Things were different in Europe, because the adoption of V-switch in PAL color TV led to the subcarrier having a quarter-cycle offset with respect to line rate and this meant that any interference between chroma and the sound carrier was avoided and the frame rate could remain at 50Hz exactly. However the lower frequencies introduced by V-switch meant that the PAL video signal contained an eight-field sequence that can be seen today as the forerunner of the Group of Pictures of MPEG.

To make matters worse the BBC never ratified the EBU's Sc-H standards, so manufacturers would proudly take their EBU specification equipment to the BBC and find that it didn't work because Sc-H phase at the BBC in those days changed with the direction of the wind.

Back in the New World, the problems of using 59.94 Hz were finally palliated with the adoption of the so-called drop-frame time code. This was a bit of a misnomer, because no frames were actually dropped. The reduced frame rate meant they were never there in the first place.

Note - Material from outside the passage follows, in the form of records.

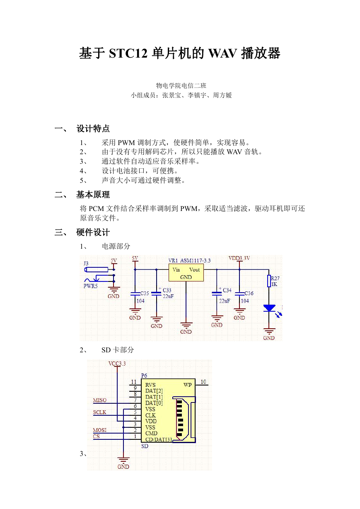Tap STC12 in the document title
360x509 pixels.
pyautogui.click(x=128, y=53)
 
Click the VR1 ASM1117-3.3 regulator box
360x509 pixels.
pyautogui.click(x=186, y=273)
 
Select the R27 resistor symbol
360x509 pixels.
pyautogui.click(x=269, y=281)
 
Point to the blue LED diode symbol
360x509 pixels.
pyautogui.click(x=269, y=308)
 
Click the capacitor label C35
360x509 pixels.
pyautogui.click(x=145, y=293)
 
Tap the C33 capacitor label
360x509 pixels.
pyautogui.click(x=167, y=290)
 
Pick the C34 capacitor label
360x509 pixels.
pyautogui.click(x=227, y=290)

What drop-frame actually means is that 0.1 percent of the time codes were dropped at carefully planned intervals so that the time code reading would stay reasonably close to real time.

Effectively the time code system worked as if the seconds count was obtained by dividing the frame count by 29.97 instead of 30. In order to work with whole numbers this meant dividing by 1000 instead of 1001, except that with time code, every frame is numbered and it is therefore possible for an editor to tell whether a frame is an A frame or a B frame by looking at the time code. In order not to break the AB sequence of NTSC, codes for single frames could not be dropped. They had to be dropped in pairs so the AB sequence would be undisturbed by the code drop. Effectively this meant dividing by 2000 instead of 2002.

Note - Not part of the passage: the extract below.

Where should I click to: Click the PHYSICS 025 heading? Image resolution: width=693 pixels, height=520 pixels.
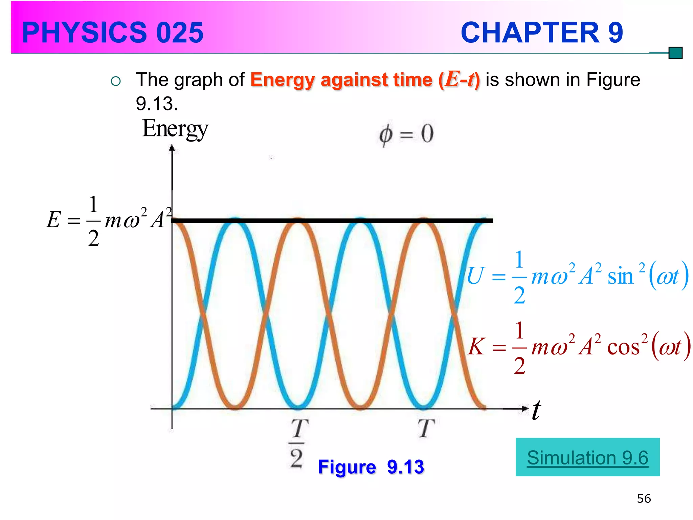(x=113, y=32)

The 0.1 percent reduction in frame rate resulted in the video signal having a ten-minute sequence containing eighteen fewer TV frames than a pure 60Hz system would have. This suggested a very simple scheme that is easy to remember whereby at the beginning of every minute except the tenth, two time codes are dropped. Dropping two codes nine times in ten minutes gave the necessary 18-frame correction. Every NTSC editor knew the rules, so it wouldn't go looking for a time code that didn't exist.

Then along came digital audio that initially recorded on videocassettes to get enough bandwidth. The sampling rate of 44.1KHz came about because it could be supported by a 50Hz VCR recording 3 samples on 294 lines per field or by a 60Hz VCR recording three samples on 245 lines per field. Compact Disc production recorders were based on black and white U-Matic VCRs and ran at 60 Hz exactly.

Digital VTRs for production had to adopt the AES standard audio sampling rate of 48KHz, even though the rotary heads were locked to 59.94Hz in NTSC countries. As the frame rate is slightly low, there were 48,048 audio samples in 60 fields and not 48,000. This meant the audio blocks on the tape would contain varying numbers of samples in a pattern so that in the long term the correct sampling rate was recorded.

59.94 Hz was only necessary to prevent sound and picture interference in NTSC broadcasts. It was possible to play, for example, a C-format NTSC videotape at 60Hz exactly because the sound had its own tape track. Once the broadcasting of NTSC ended, the requirement for 59.94 Hz went away and it became a pain in the ass that persisted purely because of inertia rather than any technical requirement.